**Assignment**
Whenever the string "agent" appears in a line below, please copy the line out.

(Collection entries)
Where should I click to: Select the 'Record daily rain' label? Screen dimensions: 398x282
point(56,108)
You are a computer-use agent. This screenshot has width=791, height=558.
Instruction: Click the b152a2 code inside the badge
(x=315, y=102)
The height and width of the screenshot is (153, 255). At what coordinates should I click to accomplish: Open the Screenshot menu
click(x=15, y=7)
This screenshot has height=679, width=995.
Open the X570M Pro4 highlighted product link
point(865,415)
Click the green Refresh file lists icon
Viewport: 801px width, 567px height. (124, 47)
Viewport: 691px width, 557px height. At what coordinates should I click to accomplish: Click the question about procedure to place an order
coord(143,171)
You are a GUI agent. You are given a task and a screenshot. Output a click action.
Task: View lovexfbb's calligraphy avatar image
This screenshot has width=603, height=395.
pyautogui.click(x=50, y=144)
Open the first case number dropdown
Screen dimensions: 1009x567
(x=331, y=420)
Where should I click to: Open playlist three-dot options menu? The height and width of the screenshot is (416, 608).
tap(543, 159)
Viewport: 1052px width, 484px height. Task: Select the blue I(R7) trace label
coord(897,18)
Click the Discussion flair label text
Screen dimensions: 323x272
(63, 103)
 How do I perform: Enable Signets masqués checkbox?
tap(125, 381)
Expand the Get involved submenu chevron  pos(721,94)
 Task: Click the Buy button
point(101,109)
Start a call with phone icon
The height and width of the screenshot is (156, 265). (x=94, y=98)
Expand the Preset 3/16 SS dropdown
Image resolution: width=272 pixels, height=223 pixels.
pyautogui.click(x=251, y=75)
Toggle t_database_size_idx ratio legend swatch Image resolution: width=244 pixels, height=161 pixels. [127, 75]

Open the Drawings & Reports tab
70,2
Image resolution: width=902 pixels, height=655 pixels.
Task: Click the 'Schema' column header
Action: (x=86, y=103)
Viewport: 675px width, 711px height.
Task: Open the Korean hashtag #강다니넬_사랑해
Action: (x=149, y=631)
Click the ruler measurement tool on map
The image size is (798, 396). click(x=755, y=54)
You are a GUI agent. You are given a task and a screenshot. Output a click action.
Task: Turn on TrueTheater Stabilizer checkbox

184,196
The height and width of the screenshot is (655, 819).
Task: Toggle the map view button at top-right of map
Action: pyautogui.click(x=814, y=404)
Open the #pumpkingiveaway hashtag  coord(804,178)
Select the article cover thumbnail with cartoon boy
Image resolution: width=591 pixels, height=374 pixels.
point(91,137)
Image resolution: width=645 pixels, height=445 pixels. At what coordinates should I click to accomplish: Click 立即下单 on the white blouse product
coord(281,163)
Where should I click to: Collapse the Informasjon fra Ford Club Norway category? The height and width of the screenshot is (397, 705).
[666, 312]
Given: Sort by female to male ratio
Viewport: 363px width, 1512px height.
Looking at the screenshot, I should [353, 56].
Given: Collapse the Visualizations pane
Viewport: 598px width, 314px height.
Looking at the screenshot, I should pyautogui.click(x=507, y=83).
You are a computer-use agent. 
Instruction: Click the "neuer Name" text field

**Solution for this problem**
You are a computer-use agent. This screenshot has width=791, height=558.
You are a GUI agent. You are given a task and a screenshot. Output a click action.
You are a GUI agent. You are given a task and a screenshot. Output a click action.
You are a computer-use agent. 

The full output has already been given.